Longjie Zheng1, Junlin Zhou2, Haijun Peng1

  • 1Department of Engineering Mechanics, State Key Laboratory of Structural Analysis, Optimization and CAE Software for Industrial Equipment, Dalian University of Technology, Dalian 116024, China.

Sensors (Basel, Switzerland)
|June 26, 2026
PubMed
Summary
This summary is machine-generated.

This study introduces a curriculum learning-based algorithm (CL-MAPPO) for multi-UAV cooperative hunting.
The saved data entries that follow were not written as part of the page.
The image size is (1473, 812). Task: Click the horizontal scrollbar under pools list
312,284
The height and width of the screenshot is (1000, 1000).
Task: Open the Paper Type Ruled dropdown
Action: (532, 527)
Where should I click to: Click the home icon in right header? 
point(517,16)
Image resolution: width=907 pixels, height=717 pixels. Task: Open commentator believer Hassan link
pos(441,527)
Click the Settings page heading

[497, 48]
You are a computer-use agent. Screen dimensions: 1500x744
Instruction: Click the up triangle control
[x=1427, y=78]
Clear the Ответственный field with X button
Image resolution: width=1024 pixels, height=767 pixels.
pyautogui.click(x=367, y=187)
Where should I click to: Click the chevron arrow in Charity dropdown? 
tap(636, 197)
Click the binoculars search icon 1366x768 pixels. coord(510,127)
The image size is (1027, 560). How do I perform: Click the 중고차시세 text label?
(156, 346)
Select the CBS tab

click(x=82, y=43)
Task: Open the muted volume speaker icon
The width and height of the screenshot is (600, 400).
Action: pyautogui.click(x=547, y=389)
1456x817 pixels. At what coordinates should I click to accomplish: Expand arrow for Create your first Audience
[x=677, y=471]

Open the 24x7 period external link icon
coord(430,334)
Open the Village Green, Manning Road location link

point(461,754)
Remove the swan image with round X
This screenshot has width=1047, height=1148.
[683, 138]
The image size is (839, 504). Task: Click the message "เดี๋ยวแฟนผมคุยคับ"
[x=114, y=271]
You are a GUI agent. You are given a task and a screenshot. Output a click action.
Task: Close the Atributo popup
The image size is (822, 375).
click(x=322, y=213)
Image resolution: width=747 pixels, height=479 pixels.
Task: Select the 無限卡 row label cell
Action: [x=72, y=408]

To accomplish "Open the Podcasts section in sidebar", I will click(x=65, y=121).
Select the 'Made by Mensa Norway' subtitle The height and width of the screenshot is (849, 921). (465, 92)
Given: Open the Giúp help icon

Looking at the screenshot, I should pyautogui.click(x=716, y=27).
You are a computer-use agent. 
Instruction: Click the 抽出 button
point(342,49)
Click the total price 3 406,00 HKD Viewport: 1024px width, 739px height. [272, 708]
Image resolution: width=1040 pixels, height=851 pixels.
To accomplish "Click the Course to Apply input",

CL-MAPPO enhances learning efficiency and success rates for unmanned aerial vehicle swarms in complex environments.

Keywords:
CL-MAPPOUAVcooperative huntingnoncooperative targetobstructed environment

Related Experiment Videos

Area of Science:

  • Robotics and Autonomous Systems
  • Artificial Intelligence
  • Control Theory

Background:

  • Cooperative hunting by unmanned aerial vehicle (UAV) swarms is crucial for autonomous decision-making in complex, obstacle-rich environments.
  • Existing multi-agent deep reinforcement learning methods face challenges in exploration efficiency, environmental adaptation, and policy convergence for dynamic hunting tasks.

Purpose of the Study:

  • To develop an effective algorithm for multi-UAV cooperative hunting of maneuvering ground targets in obstructed environments.
  • To enhance the cooperative hunting capabilities of UAV swarms through a structured, progressive training approach.

Main Methods:

  • Proposal of a curriculum learning (CL)-based Multi-Agent Proximal Policy Optimization (CL-MAPPO) algorithm.
  • Implementation of a three-stage curriculum: basic obstacle avoidance/target search, environmental adaptability, and dynamic target hunting.
  • Evaluation through ablation studies against standard MAPPO and comparative simulations against MADDPG and MADQN.

Main Results:

  • CL-MAPPO demonstrated improved learning efficiency and achieved higher, more stable reward levels compared to vanilla MAPPO.
  • The proposed algorithm exhibited a superior success rate in cooperative hunting tasks against baseline methods.
  • Simulation results validated the effectiveness of the curriculum learning strategy in enhancing UAV swarm hunting performance.

Conclusions:

  • The CL-MAPPO algorithm significantly improves multi-agent cooperative hunting performance in complex, dynamic environments.
  • Curriculum learning provides a robust framework for training UAV swarms, overcoming limitations of traditional reinforcement learning approaches.
  • The developed method offers a superior solution for autonomous multi-UAV coordination in challenging pursuit scenarios.